> YOUR GOAL
Give the data back exactly as it stands.

> DATA FOR THIS TASK
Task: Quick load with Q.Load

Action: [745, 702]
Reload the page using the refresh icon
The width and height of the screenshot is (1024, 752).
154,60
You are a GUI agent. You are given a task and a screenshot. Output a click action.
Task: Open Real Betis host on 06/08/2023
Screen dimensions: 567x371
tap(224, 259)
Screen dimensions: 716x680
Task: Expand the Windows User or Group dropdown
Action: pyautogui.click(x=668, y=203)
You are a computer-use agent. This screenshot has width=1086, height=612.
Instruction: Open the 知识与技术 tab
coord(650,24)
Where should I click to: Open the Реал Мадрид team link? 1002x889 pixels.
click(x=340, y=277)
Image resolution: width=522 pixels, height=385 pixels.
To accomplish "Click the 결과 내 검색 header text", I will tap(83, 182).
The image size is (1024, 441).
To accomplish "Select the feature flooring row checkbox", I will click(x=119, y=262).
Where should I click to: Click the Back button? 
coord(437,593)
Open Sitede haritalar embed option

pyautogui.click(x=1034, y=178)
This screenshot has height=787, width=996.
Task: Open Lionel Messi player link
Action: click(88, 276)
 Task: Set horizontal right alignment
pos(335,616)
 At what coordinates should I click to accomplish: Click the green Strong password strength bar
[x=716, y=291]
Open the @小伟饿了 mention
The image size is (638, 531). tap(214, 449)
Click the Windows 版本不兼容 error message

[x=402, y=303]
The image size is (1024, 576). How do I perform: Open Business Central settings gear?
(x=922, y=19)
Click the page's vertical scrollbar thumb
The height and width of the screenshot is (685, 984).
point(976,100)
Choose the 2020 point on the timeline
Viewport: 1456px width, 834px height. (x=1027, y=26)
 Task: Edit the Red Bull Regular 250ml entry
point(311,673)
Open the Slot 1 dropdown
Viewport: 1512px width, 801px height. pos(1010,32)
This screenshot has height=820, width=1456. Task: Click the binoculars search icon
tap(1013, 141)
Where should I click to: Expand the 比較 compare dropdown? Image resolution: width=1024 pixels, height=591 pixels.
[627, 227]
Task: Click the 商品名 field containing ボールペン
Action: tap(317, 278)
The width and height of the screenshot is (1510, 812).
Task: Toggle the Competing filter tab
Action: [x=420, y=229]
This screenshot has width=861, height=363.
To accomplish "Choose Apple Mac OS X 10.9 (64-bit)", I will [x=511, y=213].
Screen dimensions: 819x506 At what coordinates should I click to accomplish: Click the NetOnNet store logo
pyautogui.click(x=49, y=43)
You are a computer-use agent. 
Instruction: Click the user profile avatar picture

> ANSWER TO THE EXERCISE
Task: Quick load with Q.Load

Action: [745, 702]
Reload the page using the refresh icon
The width and height of the screenshot is (1024, 752).
154,60
You are a GUI agent. You are given a task and a screenshot. Output a click action.
Task: Open Real Betis host on 06/08/2023
Screen dimensions: 567x371
tap(224, 259)
Screen dimensions: 716x680
Task: Expand the Windows User or Group dropdown
Action: pyautogui.click(x=668, y=203)
You are a computer-use agent. This screenshot has width=1086, height=612.
Instruction: Open the 知识与技术 tab
coord(650,24)
Where should I click to: Open the Реал Мадрид team link? 1002x889 pixels.
click(x=340, y=277)
Image resolution: width=522 pixels, height=385 pixels.
To accomplish "Click the 결과 내 검색 header text", I will tap(83, 182).
The image size is (1024, 441).
To accomplish "Select the feature flooring row checkbox", I will click(x=119, y=262).
Where should I click to: Click the Back button? 
coord(437,593)
Open Sitede haritalar embed option

pyautogui.click(x=1034, y=178)
This screenshot has height=787, width=996.
Task: Open Lionel Messi player link
Action: click(88, 276)
 Task: Set horizontal right alignment
pos(335,616)
 At what coordinates should I click to accomplish: Click the green Strong password strength bar
[x=716, y=291]
Open the @小伟饿了 mention
The image size is (638, 531). tap(214, 449)
Click the Windows 版本不兼容 error message

[x=402, y=303]
The image size is (1024, 576). How do I perform: Open Business Central settings gear?
(x=922, y=19)
Click the page's vertical scrollbar thumb
The height and width of the screenshot is (685, 984).
point(976,100)
Choose the 2020 point on the timeline
Viewport: 1456px width, 834px height. (x=1027, y=26)
 Task: Edit the Red Bull Regular 250ml entry
point(311,673)
Open the Slot 1 dropdown
Viewport: 1512px width, 801px height. pos(1010,32)
This screenshot has height=820, width=1456. Task: Click the binoculars search icon
tap(1013, 141)
Where should I click to: Expand the 比較 compare dropdown? Image resolution: width=1024 pixels, height=591 pixels.
[627, 227]
Task: Click the 商品名 field containing ボールペン
Action: tap(317, 278)
The width and height of the screenshot is (1510, 812).
Task: Toggle the Competing filter tab
Action: [x=420, y=229]
This screenshot has width=861, height=363.
To accomplish "Choose Apple Mac OS X 10.9 (64-bit)", I will [x=511, y=213].
Screen dimensions: 819x506 At what coordinates should I click to accomplish: Click the NetOnNet store logo
pyautogui.click(x=49, y=43)
You are a computer-use agent. 
Instruction: Click the user profile avatar picture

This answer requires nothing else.